Interlayer and intralayer hybrid structures are the common hybrid forms, a majority of previous work mainly explains the flexural properties and the failure of interlayer hybrid, while little work has been conducted on intralayer hybrid structures. In our study, flexural properties of interlayer and intralayer composites with various hybrid ratios and layup structures were tested. Additionally, the bending behaviors and progressive failure modes were analyzed by combining with the light transmittance method and the fracture sound intensity-time curves.

2. Materials and Methods

2.1. Experimental Materials

The CPIC ECT469L-2400 glass Fiber, TORAY T620SC-24K-50C carbon fiber and SWANCOR 2511-1A/BS epoxy resin were used in this research. Table 1 reports the mechanical parameters of raw materials, the specifications and fabric diagrams of non-crimp fabrics (NCFs), including a pure carbon fiber fabric, a glass fiber fabric and three kinds of C/G hybrid fabrics were presented in Table 2 and Figure 1, respectively.

» Recorded information:
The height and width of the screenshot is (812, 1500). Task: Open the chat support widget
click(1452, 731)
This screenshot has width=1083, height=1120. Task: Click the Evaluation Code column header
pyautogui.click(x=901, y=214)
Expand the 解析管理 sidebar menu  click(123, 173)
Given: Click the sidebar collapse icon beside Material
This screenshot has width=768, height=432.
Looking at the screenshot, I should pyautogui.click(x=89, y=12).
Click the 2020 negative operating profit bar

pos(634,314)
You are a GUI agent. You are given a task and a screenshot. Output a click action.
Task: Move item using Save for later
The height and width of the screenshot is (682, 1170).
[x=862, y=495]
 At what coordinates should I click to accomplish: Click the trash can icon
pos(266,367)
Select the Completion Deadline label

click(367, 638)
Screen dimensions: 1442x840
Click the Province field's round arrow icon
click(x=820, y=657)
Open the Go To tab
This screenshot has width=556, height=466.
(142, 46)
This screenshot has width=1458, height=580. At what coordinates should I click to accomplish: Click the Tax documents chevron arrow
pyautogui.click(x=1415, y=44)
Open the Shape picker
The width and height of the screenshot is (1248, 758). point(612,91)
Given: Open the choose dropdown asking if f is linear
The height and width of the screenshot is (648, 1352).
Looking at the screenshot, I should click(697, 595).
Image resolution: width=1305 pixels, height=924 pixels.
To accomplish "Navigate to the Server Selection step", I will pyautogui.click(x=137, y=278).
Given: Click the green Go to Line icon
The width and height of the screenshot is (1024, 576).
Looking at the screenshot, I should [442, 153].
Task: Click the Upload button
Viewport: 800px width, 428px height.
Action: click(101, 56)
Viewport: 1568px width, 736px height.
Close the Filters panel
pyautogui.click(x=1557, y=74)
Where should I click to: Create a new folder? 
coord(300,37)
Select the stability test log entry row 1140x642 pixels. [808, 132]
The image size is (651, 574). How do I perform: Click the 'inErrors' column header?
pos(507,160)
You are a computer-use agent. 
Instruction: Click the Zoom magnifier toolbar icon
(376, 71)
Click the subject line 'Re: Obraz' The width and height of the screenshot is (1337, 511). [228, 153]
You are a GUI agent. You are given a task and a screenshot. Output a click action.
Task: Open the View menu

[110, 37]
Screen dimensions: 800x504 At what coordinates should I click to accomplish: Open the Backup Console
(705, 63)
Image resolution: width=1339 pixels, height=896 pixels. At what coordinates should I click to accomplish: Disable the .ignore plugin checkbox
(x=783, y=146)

» Exercise requirements:
(1) Please repeat the passage on hybrid composites word for word, starting at "The CPIC ECT469L-2400" and ending at "Figure 1, respectively.".
(2) In the hybrid composites passage, which epoxy resin was used in the research?
(3) Translate this sentence from the hybrid composites passage into Spanish: "In our study, flexural properties of interlayer and intralayer composites with various hybrid ratios and layup structures were tested."

» Expected answers:
(1)
The CPIC ECT469L-2400 glass Fiber, TORAY T620SC-24K-50C carbon fiber and SWANCOR 2511-1A/BS epoxy resin were used in this research. Table 1 reports the mechanical parameters of raw materials, the specifications and fabric diagrams of non-crimp fabrics (NCFs), including a pure carbon fiber fabric, a glass fiber fabric and three kinds of C/G hybrid fabrics were presented in Table 2 and Figure 1, respectively.

(2) SWANCOR 2511-1A/BS epoxy resin.

(3) En nuestro estudio, se ensayaron las propiedades a flexión de compuestos interlaminares e intralaminares con diversas proporciones de hibridación y estructuras de apilamiento.